You've heard of FOMO, the fear of missing out, but let me tell you quantitatively, FOMO is driving consumer behavior. In fact, my backup data on this is none other than Charles Schwab. They did a wealth index survey for 2019. They show that more than a third of Americans are saying that indeed, they do fear missing out and that they're spending as a result of the fear of missing out. In fact, troubling to Schwab was they're actually spending more than they have because they want to keep up with the experiences that others are having on social media.
Go ahead and admit it…we’ve all posted photos of our food. In fact, 52% of younger consumers post photos about their food. What analysts are saying is that we're now eating first with our eyes and secondly with our stomachs. The food not only has to be great, it has to look great.
The customer experience is something that everybody is focused on, and research shows that consumers are spending more on experiences than on luxury goods. Almost 90% of parents say they'd rather spend money on experiences for their children than on goods for their children. And, 70% of consumers who go to theme parks would rather spend money on an upgraded or elevated experience than on the normal ticket at a theme park. Two-thirds of moviegoers say they go because of the experience in the theater with the upgraded seats—the reclining seats and the food-at-your-seat experience.
Fidelity Investments did a survey in 2018, and their research showed that 25% of us say that after a long hard week, what we would rather do more than anything else to relax is to have some sort of experience.
So, consumers are voting with their dollars, and what's happening is they're saying there's such a FOMO out there and they want lasting happiness, and the winner is experience. You’ve seen those “reveal” videos of parents telling their kids they're going to Disney World. They're not at Disney World. They're simply telling their kids they're going to Disney World. This phenomenon shows us that there's something in the human emotion that fuels the anticipation of an upcoming experience.
Successful companies aren't obsessed with the problems. Successful companies are obsessed with elevated moments because elevated moments are those that stick with people. They're memorable. People remember them. We don't remember Disneyland or Disney World because of the long lines or because of the high prices or because of the large crowd. We remember them because they focus on elevated moments.
Theme park guests will pay more for an elevated experience. Elevated experiences have an afterlife. They spin out on social media and create part of that FOMO that says, "I want to be a part of that." In fact, Cornell University did a study that said when we tweet and instagram about an experience...we actually remember it more.

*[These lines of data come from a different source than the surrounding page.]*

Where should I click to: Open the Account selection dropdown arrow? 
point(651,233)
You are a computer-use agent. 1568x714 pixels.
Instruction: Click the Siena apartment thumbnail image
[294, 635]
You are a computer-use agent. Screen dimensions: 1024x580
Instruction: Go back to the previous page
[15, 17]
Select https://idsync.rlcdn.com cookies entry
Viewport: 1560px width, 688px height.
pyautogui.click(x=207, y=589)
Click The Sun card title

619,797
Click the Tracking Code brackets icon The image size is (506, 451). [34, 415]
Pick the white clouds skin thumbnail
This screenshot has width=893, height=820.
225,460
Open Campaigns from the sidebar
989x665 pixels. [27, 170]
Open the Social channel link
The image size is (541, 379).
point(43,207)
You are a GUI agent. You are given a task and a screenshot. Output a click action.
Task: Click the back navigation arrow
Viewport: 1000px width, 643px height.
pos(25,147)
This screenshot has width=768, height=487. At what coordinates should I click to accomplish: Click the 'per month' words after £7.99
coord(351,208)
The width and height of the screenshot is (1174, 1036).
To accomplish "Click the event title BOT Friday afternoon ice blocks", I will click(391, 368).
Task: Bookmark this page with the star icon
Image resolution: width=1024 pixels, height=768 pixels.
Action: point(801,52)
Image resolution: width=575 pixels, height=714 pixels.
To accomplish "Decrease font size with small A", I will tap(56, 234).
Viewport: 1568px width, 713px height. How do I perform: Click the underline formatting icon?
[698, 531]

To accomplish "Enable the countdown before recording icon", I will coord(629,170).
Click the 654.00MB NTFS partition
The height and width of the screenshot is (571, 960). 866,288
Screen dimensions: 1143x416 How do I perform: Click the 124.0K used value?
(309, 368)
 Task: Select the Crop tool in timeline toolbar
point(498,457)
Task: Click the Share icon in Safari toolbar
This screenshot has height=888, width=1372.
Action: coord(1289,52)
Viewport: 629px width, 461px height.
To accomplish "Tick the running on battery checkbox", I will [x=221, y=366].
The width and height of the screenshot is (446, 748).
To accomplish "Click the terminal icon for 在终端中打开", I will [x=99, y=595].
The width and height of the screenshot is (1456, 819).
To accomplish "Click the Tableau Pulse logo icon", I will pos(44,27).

So, we talked about the problems. We've talked about the consumer trends. We talked about how successful companies are responding. Now, what do we do?
First of all, we have to focus on the experience journey for the fan—what is it like for the fan to park and get into the door, to walk through the concourses and to get into their seat? How can teams elevate those moments where they engage something powerful and meaningful with their fan that’s tweetable, that’s shareable, and that deepens the experience. Advent takes a design-thinking approach where we focus on the human needs and start with those at the center of the problem. Being empathetic to the human aspect of the problem is key.
What we've got to realize is that the game itself happening on the field, on the court, on the rink, is not enough. We can't be dependent on that performance. We'll be wrong 50% of the time. We've got to focus on the WHY. Why do people come to our venue? Are they coming to see a competitive exchange? Are they coming to be entertained? Are they coming for an escape? Are they coming to enjoy time with family? Are they coming to enjoy an engagement opportunity to do business with a business prospect? We've got to understand the why, and we've got to be focused on creating a memory, and one that's better than what's taking place just on the field.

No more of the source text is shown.